> [DIRECTIONS FOR THIS TASK]
Transcription, pictures excluded: write out the data below exactly.

> [SUPPLIED MATERIAL]
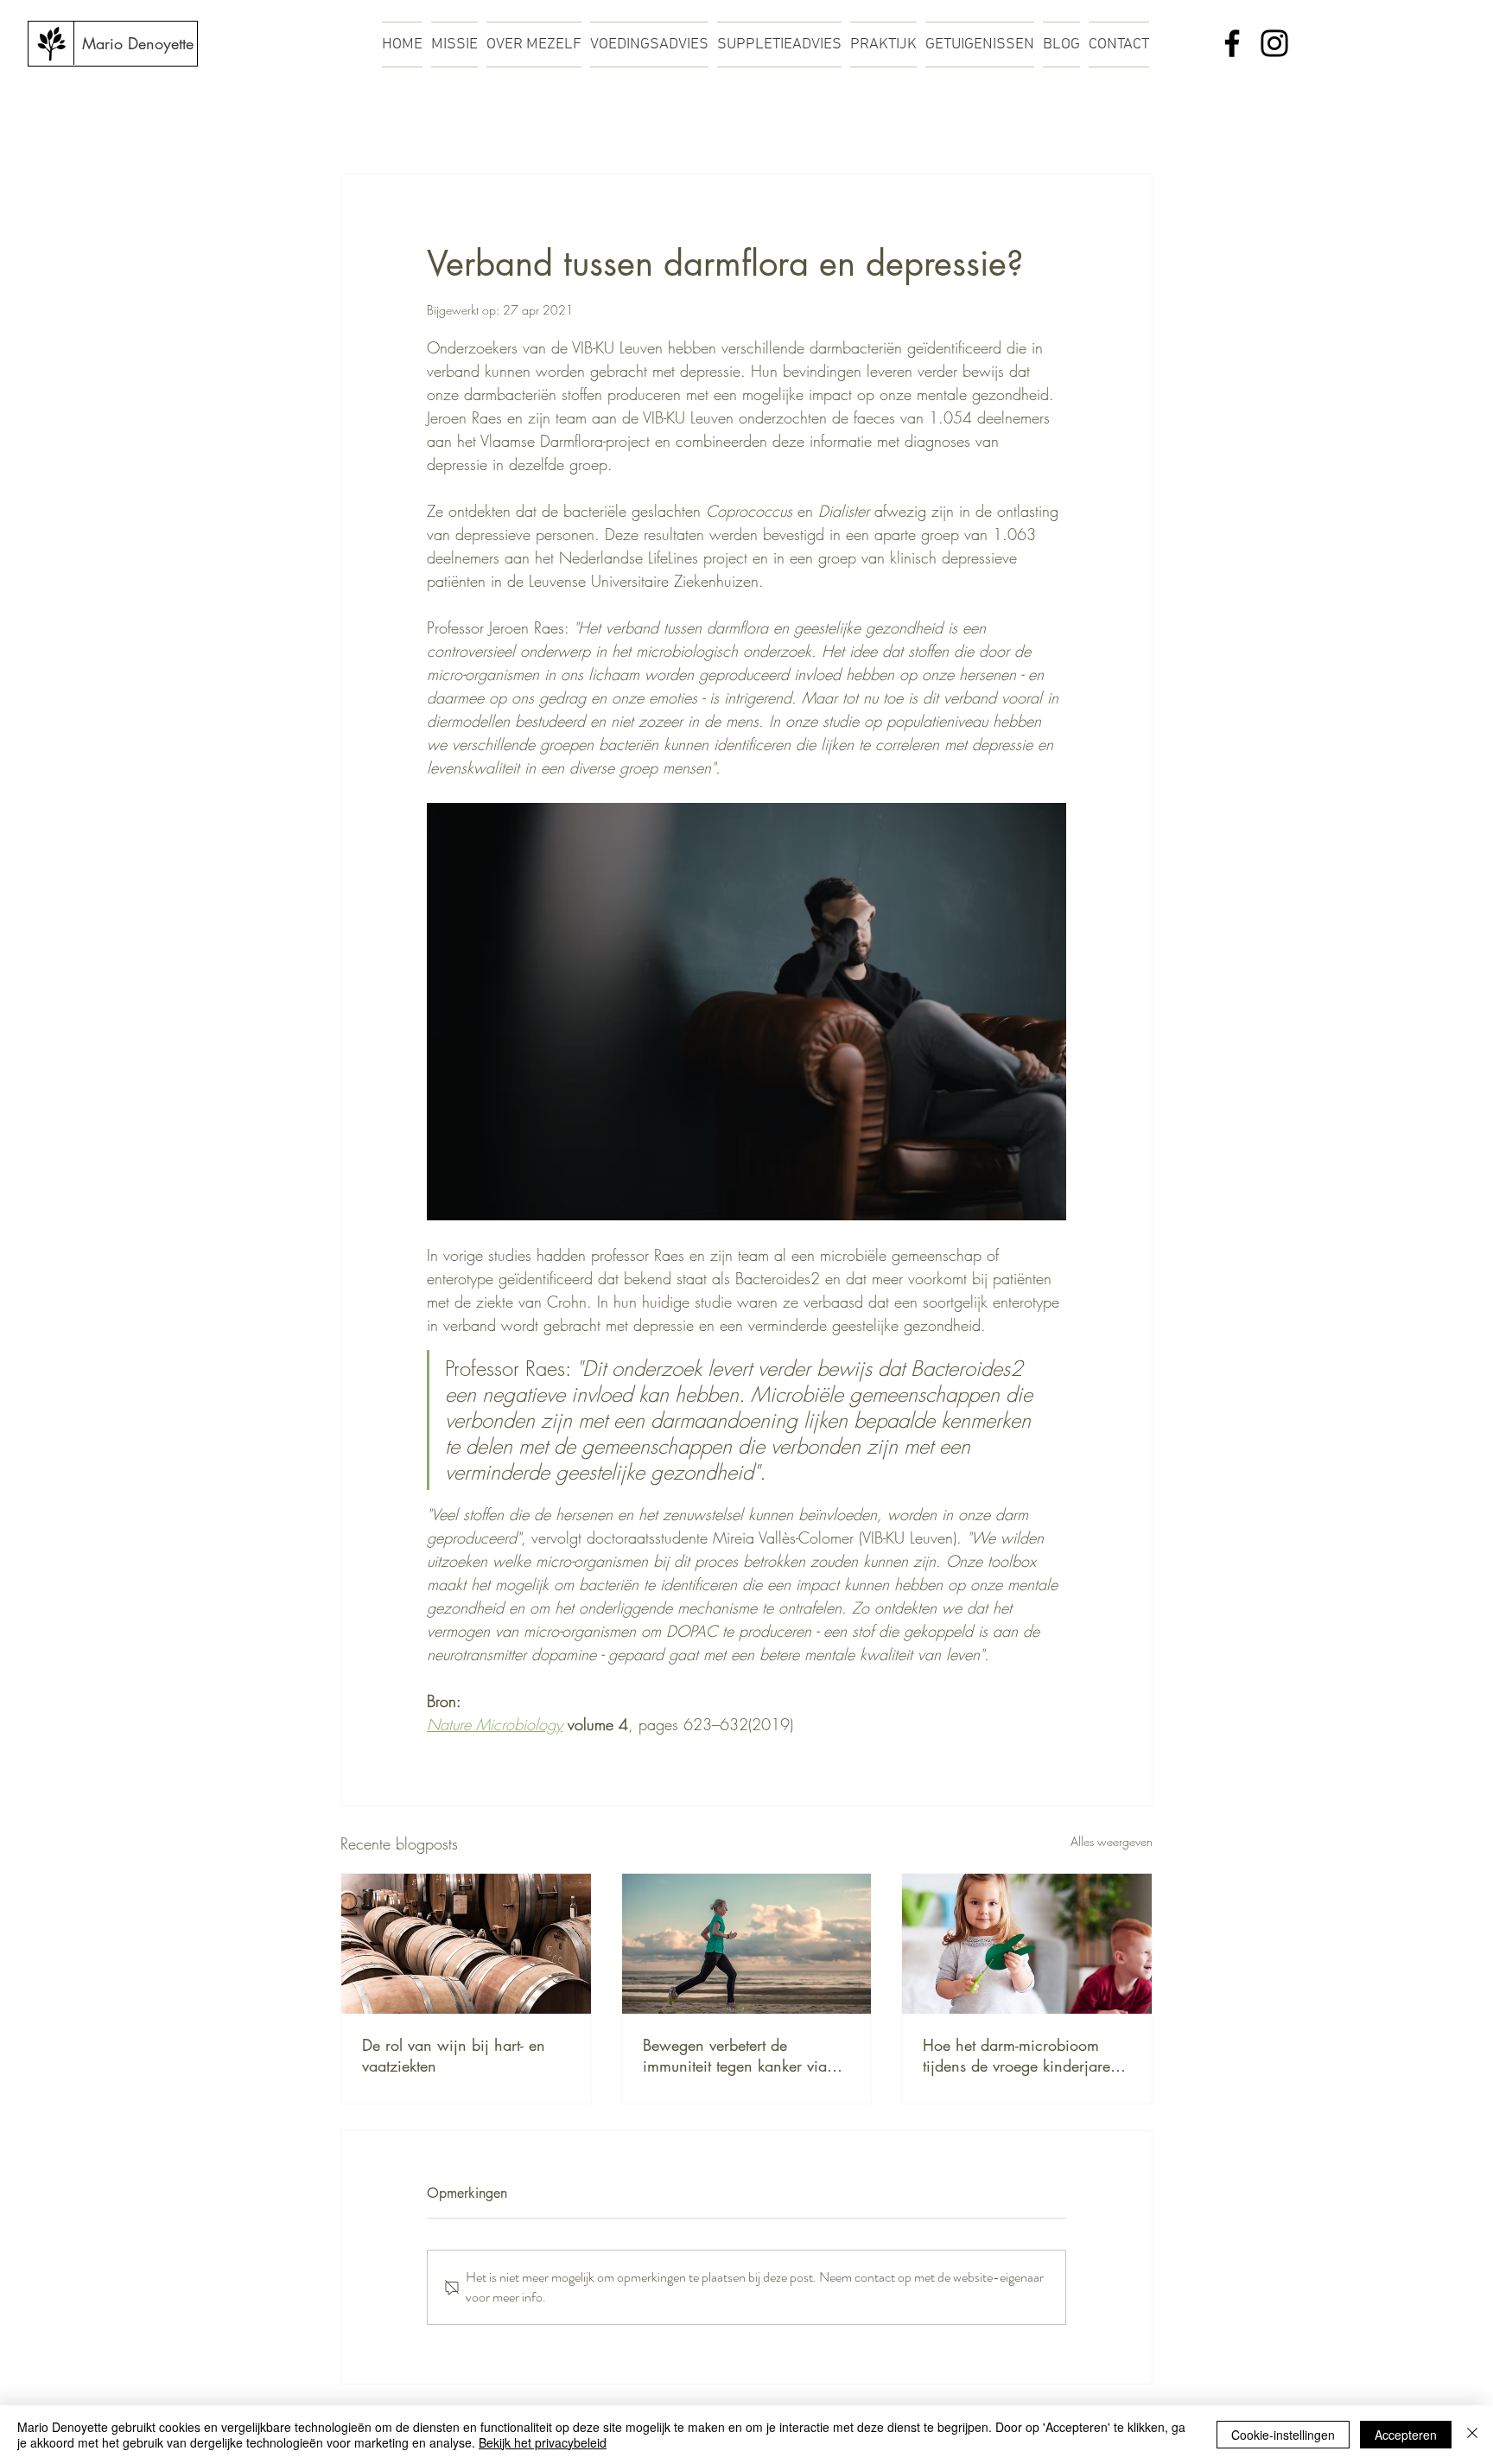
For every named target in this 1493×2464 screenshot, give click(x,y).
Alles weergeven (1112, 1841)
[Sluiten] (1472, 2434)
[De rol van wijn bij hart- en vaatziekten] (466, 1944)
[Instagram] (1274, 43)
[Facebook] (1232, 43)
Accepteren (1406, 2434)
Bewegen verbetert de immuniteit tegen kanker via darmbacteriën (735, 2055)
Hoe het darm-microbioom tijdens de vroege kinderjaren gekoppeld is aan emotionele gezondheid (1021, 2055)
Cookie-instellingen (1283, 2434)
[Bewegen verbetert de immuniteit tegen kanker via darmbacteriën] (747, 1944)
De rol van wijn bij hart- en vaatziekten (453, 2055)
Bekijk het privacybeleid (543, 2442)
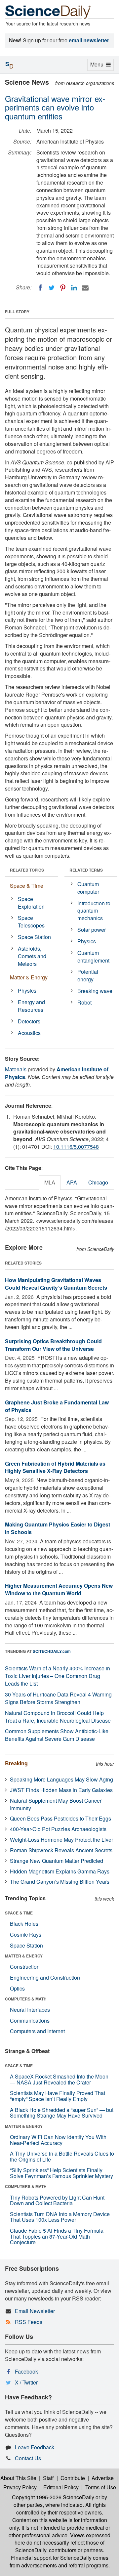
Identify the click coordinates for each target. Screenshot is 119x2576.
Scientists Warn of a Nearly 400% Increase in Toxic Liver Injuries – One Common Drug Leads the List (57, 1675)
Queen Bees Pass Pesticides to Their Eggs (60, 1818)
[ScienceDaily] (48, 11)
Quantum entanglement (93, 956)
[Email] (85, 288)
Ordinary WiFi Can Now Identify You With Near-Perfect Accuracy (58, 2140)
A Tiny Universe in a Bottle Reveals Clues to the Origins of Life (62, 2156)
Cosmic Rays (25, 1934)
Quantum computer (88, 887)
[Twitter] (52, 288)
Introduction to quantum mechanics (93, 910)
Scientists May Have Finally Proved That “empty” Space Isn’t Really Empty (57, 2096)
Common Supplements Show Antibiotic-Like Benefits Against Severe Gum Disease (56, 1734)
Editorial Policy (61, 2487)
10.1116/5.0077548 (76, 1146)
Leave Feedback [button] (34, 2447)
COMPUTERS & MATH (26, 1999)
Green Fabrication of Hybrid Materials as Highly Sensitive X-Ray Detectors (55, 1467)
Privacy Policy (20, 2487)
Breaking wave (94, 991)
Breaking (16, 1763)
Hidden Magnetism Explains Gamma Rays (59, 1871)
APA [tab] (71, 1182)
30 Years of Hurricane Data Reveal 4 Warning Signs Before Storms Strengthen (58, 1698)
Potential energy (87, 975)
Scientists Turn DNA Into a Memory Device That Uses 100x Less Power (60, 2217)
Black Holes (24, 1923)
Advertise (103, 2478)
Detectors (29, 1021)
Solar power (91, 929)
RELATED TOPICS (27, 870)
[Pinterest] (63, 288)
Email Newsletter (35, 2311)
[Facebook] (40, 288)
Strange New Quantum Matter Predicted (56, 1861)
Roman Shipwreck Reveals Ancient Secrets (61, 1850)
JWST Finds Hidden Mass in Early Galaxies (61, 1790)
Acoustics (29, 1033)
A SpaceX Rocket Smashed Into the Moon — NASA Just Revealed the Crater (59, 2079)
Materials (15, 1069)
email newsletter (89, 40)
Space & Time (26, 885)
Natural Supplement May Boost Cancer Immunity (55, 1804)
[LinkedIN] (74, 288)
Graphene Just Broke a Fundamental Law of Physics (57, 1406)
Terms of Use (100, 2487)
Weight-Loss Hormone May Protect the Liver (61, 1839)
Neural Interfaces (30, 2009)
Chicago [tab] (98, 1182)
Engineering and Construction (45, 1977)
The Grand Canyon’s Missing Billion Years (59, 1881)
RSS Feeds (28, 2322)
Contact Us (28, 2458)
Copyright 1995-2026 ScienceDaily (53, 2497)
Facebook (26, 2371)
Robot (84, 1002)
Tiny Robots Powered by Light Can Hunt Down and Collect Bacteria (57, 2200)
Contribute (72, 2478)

> [OUTPUT OF THE EXERCISE]
For every named target in this 1493×2464 screenshot, give click(x,y).
Alles weergeven (1112, 1841)
[Sluiten] (1472, 2434)
[De rol van wijn bij hart- en vaatziekten] (466, 1944)
[Instagram] (1274, 43)
[Facebook] (1232, 43)
Accepteren (1406, 2434)
Bewegen verbetert de immuniteit tegen kanker via darmbacteriën (735, 2055)
Hoe het darm-microbioom tijdens de vroege kinderjaren gekoppeld is aan emotionele gezondheid (1021, 2055)
Cookie-instellingen (1283, 2434)
[Bewegen verbetert de immuniteit tegen kanker via darmbacteriën] (747, 1944)
De rol van wijn bij hart- en vaatziekten (453, 2055)
Bekijk het privacybeleid (543, 2442)
Identify the click coordinates for each target. Screenshot is 119x2576.
Scientists Warn of a Nearly 400% Increase in Toxic Liver Injuries – One Common Drug Leads the List (57, 1675)
Queen Bees Pass Pesticides to Their Eggs (60, 1818)
[ScienceDaily] (48, 11)
Quantum entanglement (93, 956)
[Email] (85, 288)
Ordinary WiFi Can Now Identify You With Near-Perfect Accuracy (58, 2140)
A Tiny Universe in a Bottle Reveals Clues to the Origins of Life (62, 2156)
Cosmic Rays (25, 1934)
Quantum computer (88, 887)
[Twitter] (52, 288)
Introduction to quantum mechanics (93, 910)
Scientists May Have Finally Proved That “empty” Space Isn’t Really Empty (57, 2096)
Common Supplements Show Antibiotic-Like Benefits Against Severe Gum Disease (56, 1734)
Editorial Policy (61, 2487)
10.1116/5.0077548 (76, 1146)
Leave Feedback [button] (34, 2447)
COMPUTERS & MATH (26, 1999)
Green Fabrication of Hybrid Materials as Highly Sensitive X-Ray Detectors (55, 1467)
Privacy Policy (20, 2487)
Breaking wave (94, 991)
Breaking (16, 1763)
Hidden Magnetism Explains Gamma Rays (59, 1871)
APA [tab] (71, 1182)
30 Years of Hurricane Data Reveal 4 Warning Signs Before Storms Strengthen (58, 1698)
Potential energy (87, 975)
Scientists Turn DNA Into a Memory Device That Uses 100x Less Power (60, 2217)
Black Holes (24, 1923)
Advertise (103, 2478)
Detectors (29, 1021)
Solar power (91, 929)
RELATED TOPICS (27, 870)
[Pinterest] (63, 288)
Email Newsletter (35, 2311)
[Facebook] (40, 288)
Strange New Quantum Matter Predicted (56, 1861)
Roman Shipwreck Reveals Ancient Secrets (61, 1850)
JWST Finds Hidden Mass in Early Galaxies (61, 1790)
Acoustics (29, 1033)
A SpaceX Rocket Smashed Into the Moon — NASA Just Revealed the Crater (59, 2079)
Materials (15, 1069)
email newsletter (89, 40)
Space & Time (26, 885)
Natural Supplement May Boost Cancer Immunity (55, 1804)
[LinkedIN] (74, 288)
Graphene Just Broke a Fundamental Law of Physics (57, 1406)
Terms of Use (100, 2487)
Weight-Loss Hormone May Protect the Liver (61, 1839)
Neural Interfaces (30, 2009)
Chicago [tab] (98, 1182)
Engineering and Construction (45, 1977)
The Grand Canyon’s Missing Billion Years (59, 1881)
RSS Feeds (28, 2322)
Contact Us (28, 2458)
Copyright 1995-2026 ScienceDaily (53, 2497)
Facebook (26, 2371)
Robot (84, 1002)
Tiny Robots Powered by Light Can Hunt Down and Collect Bacteria (57, 2200)
Contribute (72, 2478)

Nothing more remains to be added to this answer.